--- Start of Provided passage ---
First, perhaps folks were reluctant to respond because this looked like 
it could be a homework exercise.

Second, you don't even have proper Mathematica syntax in your equation 
relating x and k. Did you even try to read the documentation to learn 
the very basics? For example, proper syntax for the equation would be:

   (x/Log[x]) (1 + 1/Log[x]) == 108.2 + k

Function arguments must be enclosed in brackets, not parentheses, and 
the equality is a doubled "=" sign. Moreover, your original expression 
had an unbalanced terminal parenthesis.

Third, the equation itself looks really nasty. Aside from the fact that 
it mixes exact formulas with an approximate real (108.2), the left-hand 
side is transcendental.

Fourth, the equation does not seem to uniquely define x as a function of 
k! For example, form the difference between the two sides...
--- End of Provided passage ---
--- Start of Recorded data ---
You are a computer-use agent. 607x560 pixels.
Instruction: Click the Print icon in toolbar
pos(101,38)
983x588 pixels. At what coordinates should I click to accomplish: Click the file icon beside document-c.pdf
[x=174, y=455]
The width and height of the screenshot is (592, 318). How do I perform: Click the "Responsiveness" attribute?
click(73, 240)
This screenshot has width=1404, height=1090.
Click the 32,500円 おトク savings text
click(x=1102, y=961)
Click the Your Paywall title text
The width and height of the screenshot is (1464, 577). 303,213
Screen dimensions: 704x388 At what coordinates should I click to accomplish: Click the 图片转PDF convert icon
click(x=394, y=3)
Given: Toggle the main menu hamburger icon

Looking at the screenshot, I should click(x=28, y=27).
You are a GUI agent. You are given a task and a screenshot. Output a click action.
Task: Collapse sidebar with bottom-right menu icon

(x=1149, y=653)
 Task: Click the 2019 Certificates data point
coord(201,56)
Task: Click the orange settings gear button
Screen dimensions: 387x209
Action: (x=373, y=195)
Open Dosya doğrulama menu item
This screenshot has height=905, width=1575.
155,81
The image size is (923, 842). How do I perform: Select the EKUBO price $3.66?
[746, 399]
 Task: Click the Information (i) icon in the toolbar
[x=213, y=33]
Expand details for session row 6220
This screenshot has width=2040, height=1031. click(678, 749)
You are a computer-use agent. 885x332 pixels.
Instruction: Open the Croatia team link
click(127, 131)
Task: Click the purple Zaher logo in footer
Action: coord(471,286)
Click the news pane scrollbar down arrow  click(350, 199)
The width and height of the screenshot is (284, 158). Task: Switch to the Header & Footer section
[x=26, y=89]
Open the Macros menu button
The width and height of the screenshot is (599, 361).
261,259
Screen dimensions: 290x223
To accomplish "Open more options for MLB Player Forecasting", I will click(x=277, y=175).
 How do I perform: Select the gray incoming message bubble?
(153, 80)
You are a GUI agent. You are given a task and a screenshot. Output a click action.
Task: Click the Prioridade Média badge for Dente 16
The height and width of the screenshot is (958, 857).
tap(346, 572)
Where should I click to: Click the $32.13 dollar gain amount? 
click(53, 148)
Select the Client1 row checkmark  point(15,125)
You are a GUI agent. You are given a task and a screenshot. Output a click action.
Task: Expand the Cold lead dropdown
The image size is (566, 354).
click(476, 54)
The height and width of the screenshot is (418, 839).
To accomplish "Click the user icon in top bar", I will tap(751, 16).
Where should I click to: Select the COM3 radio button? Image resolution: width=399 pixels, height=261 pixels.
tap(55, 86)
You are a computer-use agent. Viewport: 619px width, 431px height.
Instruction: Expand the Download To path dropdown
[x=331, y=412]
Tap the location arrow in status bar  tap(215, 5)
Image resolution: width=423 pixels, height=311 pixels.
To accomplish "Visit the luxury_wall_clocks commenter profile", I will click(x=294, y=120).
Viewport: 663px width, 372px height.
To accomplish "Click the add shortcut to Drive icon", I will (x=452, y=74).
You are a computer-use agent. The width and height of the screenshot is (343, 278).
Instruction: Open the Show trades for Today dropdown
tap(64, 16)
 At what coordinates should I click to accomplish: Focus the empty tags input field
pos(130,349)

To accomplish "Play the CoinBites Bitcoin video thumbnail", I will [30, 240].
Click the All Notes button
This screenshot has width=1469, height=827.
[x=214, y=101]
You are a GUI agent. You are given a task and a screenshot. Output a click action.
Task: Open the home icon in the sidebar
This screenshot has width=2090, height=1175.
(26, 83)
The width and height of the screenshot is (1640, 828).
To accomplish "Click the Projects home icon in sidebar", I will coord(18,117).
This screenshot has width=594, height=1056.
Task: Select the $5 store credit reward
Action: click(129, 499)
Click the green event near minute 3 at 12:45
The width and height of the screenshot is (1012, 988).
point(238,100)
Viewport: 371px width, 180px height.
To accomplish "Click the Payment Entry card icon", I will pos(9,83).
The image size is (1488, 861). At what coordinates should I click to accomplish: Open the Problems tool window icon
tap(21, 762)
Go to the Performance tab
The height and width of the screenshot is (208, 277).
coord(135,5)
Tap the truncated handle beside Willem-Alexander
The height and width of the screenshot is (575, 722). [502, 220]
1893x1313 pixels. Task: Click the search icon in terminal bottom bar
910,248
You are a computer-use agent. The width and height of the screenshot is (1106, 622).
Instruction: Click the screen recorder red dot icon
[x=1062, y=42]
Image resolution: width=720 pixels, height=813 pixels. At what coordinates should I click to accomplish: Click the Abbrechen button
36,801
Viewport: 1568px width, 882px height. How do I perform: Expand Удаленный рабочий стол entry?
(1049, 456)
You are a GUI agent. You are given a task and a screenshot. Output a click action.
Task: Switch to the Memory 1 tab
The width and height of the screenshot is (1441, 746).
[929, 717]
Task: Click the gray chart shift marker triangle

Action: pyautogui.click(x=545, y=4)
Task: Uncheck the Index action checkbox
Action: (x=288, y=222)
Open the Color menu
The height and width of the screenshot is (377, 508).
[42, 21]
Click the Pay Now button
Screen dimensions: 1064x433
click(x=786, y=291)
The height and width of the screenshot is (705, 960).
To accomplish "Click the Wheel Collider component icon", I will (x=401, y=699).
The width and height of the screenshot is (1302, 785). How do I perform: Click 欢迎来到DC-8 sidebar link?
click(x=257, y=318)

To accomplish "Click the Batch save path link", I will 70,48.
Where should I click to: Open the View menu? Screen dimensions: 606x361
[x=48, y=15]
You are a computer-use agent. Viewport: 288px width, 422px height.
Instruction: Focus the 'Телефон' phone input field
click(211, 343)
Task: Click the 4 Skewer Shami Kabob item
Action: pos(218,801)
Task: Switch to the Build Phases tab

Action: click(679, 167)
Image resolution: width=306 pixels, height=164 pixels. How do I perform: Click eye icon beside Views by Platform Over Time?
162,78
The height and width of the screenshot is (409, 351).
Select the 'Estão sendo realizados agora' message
--- End of Recorded data ---
Tasks:
1/ Please reproduce the forum reply from "Function arguments must" up to and including "the two sides...".
2/ Answer these questions using the forum reply:
(a) What must function arguments be enclosed in?
(b) Which approximate real number appears in the equation?
(c) What was unbalanced in the original expression?
3/ According to the forum reply, why does the equation look really nasty? Answer in one to three sentences.
The records were taken from a separate source.

Task solutions:
1/
Function arguments must be enclosed in brackets, not parentheses, and 
the equality is a doubled "=" sign. Moreover, your original expression 
had an unbalanced terminal parenthesis.

Third, the equation itself looks really nasty. Aside from the fact that 
it mixes exact formulas with an approximate real (108.2), the left-hand 
side is transcendental.

Fourth, the equation does not seem to uniquely define x as a function of 
k! For example, form the difference between the two sides...

2/
(a) Brackets, not parentheses.
(b) 108.2
(c) A terminal parenthesis.

3/ It mixes exact formulas with an approximate real, 108.2. Its left-hand side is also transcendental.